12         Les Ghettos

 

 

Durant la Seconde Guerre mondiale, les troupes d’occupation allemandes ont constitué en Europe de l’Est des quartiers exclusivement réservés à la population juive: les ghettos. Ces zones carcérales étaient radicalement différentes du schtetl — communauté rurale — et des quartiers juifs des grandes villes, ouverts sur le monde extérieur.

Les ghettos permettaient à la SS et à la police de contrôler totalement des centaines de milliers de personnes, réduites en esclavage dans un premier temps. Les nazis n’ont pas hésité à utiliser pour leur propagande antisémite des photos illustrant la déchéance de ces populations qu’ils avaient eux-mêmes affamées et réduites à la misère. Dans un second temps, les ghettos ont été « liquidés », c’est-à-dire que leurs habitants — non seulement des Juifs mais aussi des Sinti et Roma — ont été déportés vers les camps d’extermination.

 

 

Constitution des ghettos

 

Les premiers ghettos sont apparus dès 1939 en Pologne, les derniers à l’été 1944 en Hongrie. On choisissait en général le quartier le plus misérable d’une ville, souvent dépourvu d’égouts et d’électricité. La constitution des ghettos était du ressort soit des troupes d’occupation, soit des autorités locales.
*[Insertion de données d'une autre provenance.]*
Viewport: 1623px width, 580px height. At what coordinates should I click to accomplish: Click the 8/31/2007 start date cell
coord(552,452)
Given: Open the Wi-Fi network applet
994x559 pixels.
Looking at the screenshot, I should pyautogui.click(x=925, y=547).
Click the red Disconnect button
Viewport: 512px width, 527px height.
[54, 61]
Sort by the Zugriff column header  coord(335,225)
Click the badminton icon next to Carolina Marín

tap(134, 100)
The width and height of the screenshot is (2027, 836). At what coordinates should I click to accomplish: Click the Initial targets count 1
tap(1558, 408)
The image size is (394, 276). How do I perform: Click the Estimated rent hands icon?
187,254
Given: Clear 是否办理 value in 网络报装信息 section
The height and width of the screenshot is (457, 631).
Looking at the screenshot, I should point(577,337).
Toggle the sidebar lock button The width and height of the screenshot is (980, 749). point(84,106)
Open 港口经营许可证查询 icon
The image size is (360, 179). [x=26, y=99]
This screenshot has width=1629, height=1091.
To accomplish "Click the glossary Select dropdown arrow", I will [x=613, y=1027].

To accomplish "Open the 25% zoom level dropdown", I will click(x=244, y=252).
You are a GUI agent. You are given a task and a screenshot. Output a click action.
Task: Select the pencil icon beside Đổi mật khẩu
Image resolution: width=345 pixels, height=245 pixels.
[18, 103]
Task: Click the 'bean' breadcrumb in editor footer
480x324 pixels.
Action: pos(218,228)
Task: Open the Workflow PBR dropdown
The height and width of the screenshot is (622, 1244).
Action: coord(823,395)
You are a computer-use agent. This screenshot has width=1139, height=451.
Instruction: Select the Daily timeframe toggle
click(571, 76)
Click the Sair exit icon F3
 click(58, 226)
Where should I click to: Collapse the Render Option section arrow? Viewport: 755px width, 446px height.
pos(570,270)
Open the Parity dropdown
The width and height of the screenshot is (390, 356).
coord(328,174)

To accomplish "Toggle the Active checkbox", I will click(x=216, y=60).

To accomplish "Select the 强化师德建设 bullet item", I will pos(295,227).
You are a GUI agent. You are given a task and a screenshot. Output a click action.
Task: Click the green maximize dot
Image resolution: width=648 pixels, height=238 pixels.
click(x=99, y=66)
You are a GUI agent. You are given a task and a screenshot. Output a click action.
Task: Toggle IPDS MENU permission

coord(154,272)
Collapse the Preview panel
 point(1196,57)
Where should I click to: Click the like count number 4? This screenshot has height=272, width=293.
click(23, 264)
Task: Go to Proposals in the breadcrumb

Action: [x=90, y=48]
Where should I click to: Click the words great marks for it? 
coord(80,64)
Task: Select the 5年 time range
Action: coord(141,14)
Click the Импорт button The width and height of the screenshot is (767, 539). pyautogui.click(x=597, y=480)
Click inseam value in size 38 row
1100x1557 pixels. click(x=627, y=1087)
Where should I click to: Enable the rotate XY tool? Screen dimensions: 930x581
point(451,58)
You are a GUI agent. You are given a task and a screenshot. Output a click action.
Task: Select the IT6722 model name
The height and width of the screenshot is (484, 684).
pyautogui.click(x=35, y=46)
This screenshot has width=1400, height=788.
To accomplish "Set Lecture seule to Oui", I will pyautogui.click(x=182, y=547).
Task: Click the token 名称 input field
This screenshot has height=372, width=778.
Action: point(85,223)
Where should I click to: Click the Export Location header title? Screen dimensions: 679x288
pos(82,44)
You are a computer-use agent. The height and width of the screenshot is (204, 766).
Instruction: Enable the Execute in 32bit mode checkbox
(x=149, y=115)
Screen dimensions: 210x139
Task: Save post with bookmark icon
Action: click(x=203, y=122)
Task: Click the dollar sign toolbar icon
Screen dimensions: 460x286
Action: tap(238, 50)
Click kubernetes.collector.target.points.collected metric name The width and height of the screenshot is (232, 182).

Conformément aux instructions de Heydrich, les ghettos de l’ouest de la Pologne devaient servir de centres de regroupement en vue d’une déportation ultérieure plus loin vers l’est. C’est également Heydrich qui ordonna la constitution du ghetto de Theresienstadt en Bohême-Moravie, où furent tout d’abord regroupés les Juifs tchèques, puis des Juifs originaires d’Allemagne, de Hongrie et d’Europe de l’Ouest.

 

Dans le Gouvernement général, c’est-à-dire l’est de la Pologne occupée, les nazis ont justifié la constitution des ghettos en évoquant la nécessité de parer au danger d’épidémies, de combattre le marché noir et de faire travailler les Juifs. En Union soviétique, le prétexte avancé était la sécurité face aux groupes de partisans.

Certains ghettos n’ont existé que très brièvement et ont été liquidés lors des massacres organisés dès 1941.

 

Reichsführer SS Heinrich Himmler en Litzmanstadt, 8 juin 1941  Reichsführer SS Heinrich Himmler en Litzmanstadt, 8 juin 1941

 

Esclavage sous contrôle allemand

 

Les Juifs des ghettos étaient contraints de travailler pour le Reich. L’industrie allemande y trouvait une force de travail à bon marché, puisque cette population recevait pour tout salaire des rations alimentaires minimales. Cette forme d’esclavage moderne était gérée de différentes manières : à Lodz, c’est la municipalité sous contrôle allemand qui surveillait la production des ateliers du ghetto ; à Varsovie, des entreprises étaient venues s’installer à l’intérieur même du quartier juif afin de contrôler directement la production ; à Riga enfin, une antenne de l’agence pour l’emploi du Reich envoyait les Juifs travailler hors du ghetto.

 

Groupe de déportés juifs allant au travail à Riga

Groupe de déportés juifs allant au travail à Riga.
Photo non datée

 

 

Vie quotidienne

 

Une administration allemande extérieure aux ghettos réglait la vie à l’intérieur des quartiers juifs. Bien qu’ils fussent contraints de travailler pour le Reich, les Juifs étaient systématiquement sous-alimentés et ne disposaient que d’une couverture médicale minimale. Surpeuplés, les ghettos connaissaient des conditions d’hygiène déplorables. La famine et les épidémies, que les nazis ne combattaient évidemment pas, causaient des hécatombes parmi la population. Cette misère devant restée cachée aux yeux du monde, les Juifs ne pouvaient en règle générale pas envoyer de courrier, et seul l’envoi de cartes postales pré-imprimées était possible dans certains ghettos.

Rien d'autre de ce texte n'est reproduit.